I’m learning the depth of my worth…even as I write this


Robyn Jamieson-Voss


It took a long time to get here. 

There were times I thought that I would be mourning every day, constantly reminded of everything that I didn’t have. There were also times when I would get lost in all the negativity I found in the darkest corners where being childless made me feel less than.  Those dark corners can be the lifeblood for shame, and I lived it for a long time. I believed in the words I read, in the things a manager would tell me, and in the places where I felt gravely misunderstood. But slowly I began to find my way out of those dark corners.

To quote the lovely Brene Brown:

Shame cannot survive being spoken.  It cannot survive empathy.

In my journey toward acceptance, I found the courage to begin to share my childless story with others. It started with my family and a few close friends, and it grew from there. I began to share it on social media and in writing for World Childless Week, and then I began to share it at work, both with people I know, and people I didn’t know. The more I spoke about my experience, the less I felt shame for how my life turned out. None of it was anonymous. My name and my face were always there. I took the risk and found the courage to step into that scary space where I was vulnerable. But every single time, I was met with kindness and empathy. 

Side note, I don’t count the anonymous spaces of the internet as any of those times I was met with kindness. That’s another story.

Every time I spoke about my childless life, shame took a backseat. Every time I had open and kind conversations about my experience, I felt empathy. Perhaps I am lucky to not be surrounded by closed-minded people, but I think it’s also because I never went in angry, nor did I blame anyone or any thing. I was just honest and vulnerable, unafraid to share the sadness and pain, and it softened the space between me and everyone else. I’m not really sure. But the more I shared, the more I felt – if not understood – at least heard and seen. 

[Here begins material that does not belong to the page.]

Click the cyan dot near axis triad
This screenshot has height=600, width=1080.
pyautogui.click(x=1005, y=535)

Over time, I’ve come to realize that there is healing in being vulnerable. Every time, shame became smaller and smaller, and my sense of worth grew a little bit with each word. I am now unafraid to tell my story to most anyone, because the more our collective story is told, the more our worth can be recognized. I don’t feel shame anymore for my childless life. I do have my struggles from time to time, but it is more about the sadness I will always feel for the children I never had. But that sadness isn’t laced with shame anymore because I have learned my worth. I’m still me. Just a different me than I thought I’d be. 

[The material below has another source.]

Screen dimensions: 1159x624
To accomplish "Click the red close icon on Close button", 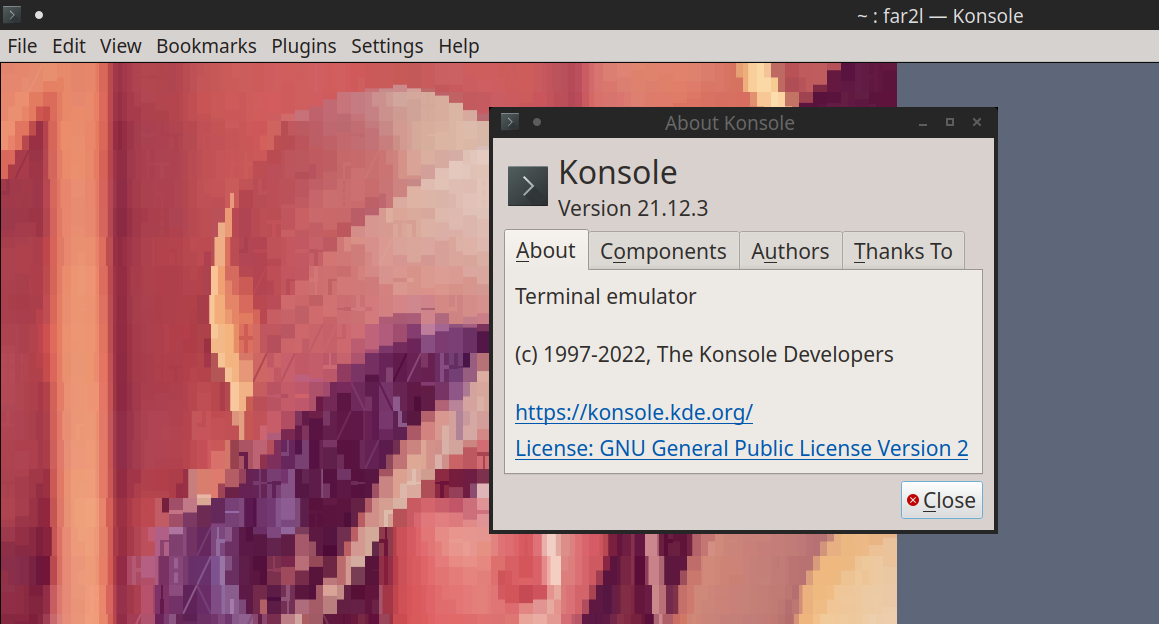I will [x=913, y=500].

P.S. Hmmmm…as I’m wrapping up writing this article for the I Am Worthy day of World Childless Week, I’m realizing the depth of how far I’ve come, and the depth of my growing sense of worth through that journey. I just re-read the last part…”I’m still me. Just a different me than I thought I’d be.” I’m really struck by the simplicity of it. I never needed to be defined by the things I do, or the titles I have. I never needed to be defined by becoming a mom. I’ve gone through all kinds of challenges throughout my life, but I’m learning that the common denominator is that I’m still me.That’s definitely worth something!